*Raw data*.

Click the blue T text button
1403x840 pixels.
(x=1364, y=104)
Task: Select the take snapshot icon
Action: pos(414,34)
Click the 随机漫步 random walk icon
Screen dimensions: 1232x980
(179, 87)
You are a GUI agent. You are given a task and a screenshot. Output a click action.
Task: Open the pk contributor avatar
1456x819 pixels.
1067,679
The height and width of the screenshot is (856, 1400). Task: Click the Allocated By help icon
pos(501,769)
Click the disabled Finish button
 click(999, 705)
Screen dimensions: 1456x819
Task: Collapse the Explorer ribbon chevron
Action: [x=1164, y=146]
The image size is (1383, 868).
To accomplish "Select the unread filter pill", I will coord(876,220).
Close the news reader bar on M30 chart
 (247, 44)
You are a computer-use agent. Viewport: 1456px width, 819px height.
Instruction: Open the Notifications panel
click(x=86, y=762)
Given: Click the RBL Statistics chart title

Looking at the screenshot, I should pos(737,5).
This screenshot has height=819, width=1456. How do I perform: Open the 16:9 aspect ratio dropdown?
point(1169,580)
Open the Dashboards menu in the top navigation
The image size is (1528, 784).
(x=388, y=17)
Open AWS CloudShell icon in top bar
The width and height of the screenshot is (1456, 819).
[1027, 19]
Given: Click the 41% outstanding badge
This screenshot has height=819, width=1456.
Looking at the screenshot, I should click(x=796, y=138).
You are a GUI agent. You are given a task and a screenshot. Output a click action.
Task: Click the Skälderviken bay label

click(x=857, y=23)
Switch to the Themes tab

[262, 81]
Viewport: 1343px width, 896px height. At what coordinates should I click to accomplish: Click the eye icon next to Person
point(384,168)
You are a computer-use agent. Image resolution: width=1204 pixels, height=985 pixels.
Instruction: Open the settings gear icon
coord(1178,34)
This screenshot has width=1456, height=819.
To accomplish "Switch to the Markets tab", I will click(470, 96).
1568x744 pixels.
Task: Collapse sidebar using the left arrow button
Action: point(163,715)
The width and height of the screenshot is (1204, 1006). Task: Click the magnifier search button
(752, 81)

*Assignment*.
Gather from the records above every line containing the string "agent".

*Response box*.
You are a GUI agent. You are given a task and a screenshot. Output a click action.
You are a computer-use agent. Viewport: 1456px width, 819px height.
You are a GUI agent. You are given a task and a screenshot. Output a click action.
You are a computer-use agent. Image resolution: width=1204 pixels, height=985 pixels.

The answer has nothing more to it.